Pfizer’s First Gene Therapy Approved by FDA for Rare Genetic Bleeding Disorder
The Food and Drug Administration (FDA) announced on Friday that it has approved Pfizer’s treatment for a rare genetic bleeding disorder, making it the company’s first gene therapy to receive approval in the United States. The drug, known as Beqvez, has been approved for use in adults with moderately severe hemophilia B who meet certain criteria.
Hemophilia B is a debilitating condition that affects more than 7,000 Americans. It is caused by insufficient levels of a protein called factor IX, which helps blood clot to stop bleeding and seal wounds. Without this protein, patients with hemophilia B often experience easy bruising and frequent, prolonged bleeding.
Pfizer’s Beqvez is a one-time treatment that aims to help patients produce factor IX on their own, as well as prevent and control bleeding. It has been shown to be superior to the traditional treatment for hemophilia B, which involves injecting the protein into the veins multiple times a week or month.
Adam Cuker, director of Penn Medicine’s Comprehensive and Hemophilia Thrombosis Program, believes that Pfizer’s drug has the potential to transform the lives of appropriate patients by reducing both the medical burden and the burden of treatment over the long term. Many individuals with hemophilia B struggle with the commitment and lifestyle disruptions associated with regular factor IX infusions, as well as spontaneous bleeding episodes that can lead to painful joint damage and mobility problems.

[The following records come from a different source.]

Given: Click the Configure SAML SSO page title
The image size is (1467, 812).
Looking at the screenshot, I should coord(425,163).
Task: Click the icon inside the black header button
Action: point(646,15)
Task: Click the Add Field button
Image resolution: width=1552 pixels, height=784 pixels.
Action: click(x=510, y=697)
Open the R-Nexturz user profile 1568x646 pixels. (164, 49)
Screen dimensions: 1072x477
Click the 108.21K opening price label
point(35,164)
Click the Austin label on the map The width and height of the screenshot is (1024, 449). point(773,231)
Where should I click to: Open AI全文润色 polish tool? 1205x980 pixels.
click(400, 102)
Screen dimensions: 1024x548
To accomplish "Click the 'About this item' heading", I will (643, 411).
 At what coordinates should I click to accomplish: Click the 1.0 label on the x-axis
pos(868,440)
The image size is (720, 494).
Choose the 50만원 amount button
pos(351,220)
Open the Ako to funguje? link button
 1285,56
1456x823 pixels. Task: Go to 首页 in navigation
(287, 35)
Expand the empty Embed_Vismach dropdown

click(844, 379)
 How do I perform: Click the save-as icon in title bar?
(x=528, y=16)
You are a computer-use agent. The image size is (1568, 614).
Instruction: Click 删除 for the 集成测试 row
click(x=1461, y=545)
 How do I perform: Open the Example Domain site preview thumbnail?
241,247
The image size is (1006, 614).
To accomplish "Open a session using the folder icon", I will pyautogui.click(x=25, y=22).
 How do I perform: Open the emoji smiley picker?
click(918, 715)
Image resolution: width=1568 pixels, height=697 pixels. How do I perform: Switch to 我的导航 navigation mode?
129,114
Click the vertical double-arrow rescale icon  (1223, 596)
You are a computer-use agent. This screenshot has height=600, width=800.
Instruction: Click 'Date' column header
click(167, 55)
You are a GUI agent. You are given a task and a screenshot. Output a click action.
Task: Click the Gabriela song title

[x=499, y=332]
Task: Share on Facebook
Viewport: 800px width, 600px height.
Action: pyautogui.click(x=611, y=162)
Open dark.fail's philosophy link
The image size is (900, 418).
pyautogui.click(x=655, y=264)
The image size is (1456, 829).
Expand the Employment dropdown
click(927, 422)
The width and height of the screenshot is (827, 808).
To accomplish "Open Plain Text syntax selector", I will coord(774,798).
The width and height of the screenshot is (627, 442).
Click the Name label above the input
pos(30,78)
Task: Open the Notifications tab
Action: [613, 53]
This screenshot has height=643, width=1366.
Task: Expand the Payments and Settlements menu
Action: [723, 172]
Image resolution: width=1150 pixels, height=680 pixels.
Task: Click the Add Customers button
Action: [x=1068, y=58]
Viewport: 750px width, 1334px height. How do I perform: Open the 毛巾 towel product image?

However, the price tag on this new drug is hefty at $3.5 million before insurance and other rebates, making it one of the most expensive drugs available in the United States. Pfizer is offering a warranty program to provide financial protection for payers covering patients who receive Beqvez, ensuring against the risk of efficacy failures.
This approval is a significant milestone for Pfizer as it tries to recover from the decline of its Covid business last year. The company is heavily investing in cancer drugs and treatments for other diseases to turn around its business. Pfizer is not alone in its focus on gene and cell therapies, as many companies are investing in this rapidly growing field. These one-time high-cost treatments target the genetic source or cell of a patient to cure or significantly alter the course of a disease. Health experts believe that these therapies may replace traditional lifelong treatments for chronic illnesses.
Pfizer acquired the rights to produce and market Beqvez from Spark Therapeutics in 2014. Hemgenix, a similar treatment for hemophilia B, was approved by the FDA in 2022 and will compete with Pfizer’s gene therapy. It is developed by Australia-based CSL Behring and has a similar price tag of $3.5 million before insurance and other rebates in the United States.
Hemgenix has faced challenges in becoming widely available for the more common hemophilia A disease due to high costs and logistical issues. However, CSL Behring is seeking FDA approval for its experimental antibody, marstacimab, which is being developed for the treatment of both hemophilia A and B. The company is also working on a genetic therapy for Duchenne muscular dystrophy, a condition that causes gradual muscle weakness over time.
In conclusion, Pfizer’s approval of Beqvez marks an important milestone for gene therapy in the United States. While the drug offers potential benefits for patients with hemophilia B, its high cost raises concerns about accessibility. Nevertheless, the field of gene and cell therapies continues to advance, promising new possibilities for the treatment of various diseases.